*Work instruction*
Of the lines below, copy those that hold the word "agent".

== Dataset content

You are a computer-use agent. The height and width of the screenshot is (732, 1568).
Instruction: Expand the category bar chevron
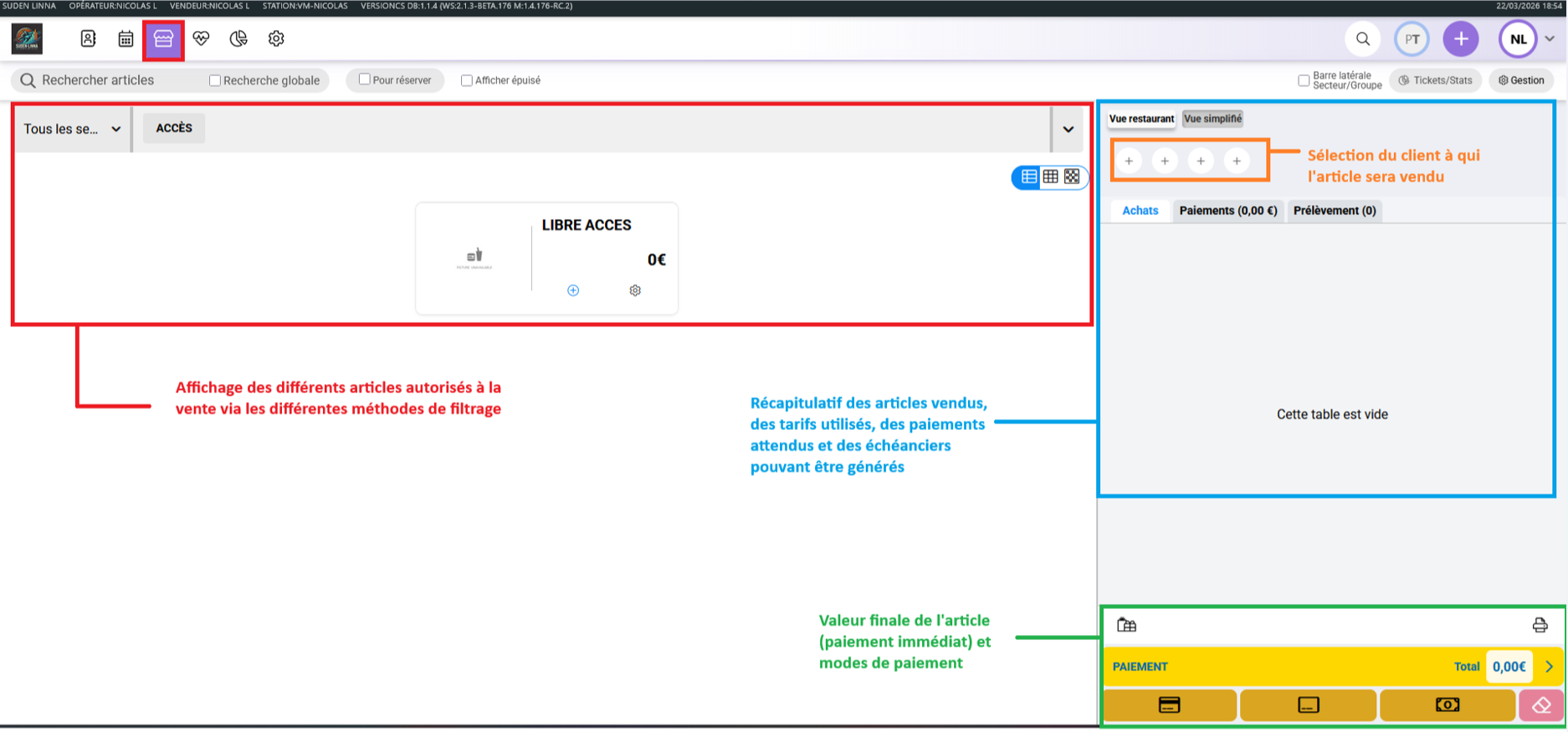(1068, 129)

====
== Dataset content

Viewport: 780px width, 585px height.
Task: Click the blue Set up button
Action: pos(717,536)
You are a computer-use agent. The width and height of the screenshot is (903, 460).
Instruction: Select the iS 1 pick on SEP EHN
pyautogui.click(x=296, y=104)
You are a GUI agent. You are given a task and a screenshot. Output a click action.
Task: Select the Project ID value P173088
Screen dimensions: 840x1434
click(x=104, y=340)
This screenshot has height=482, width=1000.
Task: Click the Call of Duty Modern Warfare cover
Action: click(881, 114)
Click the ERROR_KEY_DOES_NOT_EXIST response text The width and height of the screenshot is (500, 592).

====

*Answer to this exercise*
You are a computer-use agent. The height and width of the screenshot is (732, 1568).
You are a computer-use agent. The width and height of the screenshot is (903, 460).
You are a GUI agent. You are given a task and a screenshot. Output a click action.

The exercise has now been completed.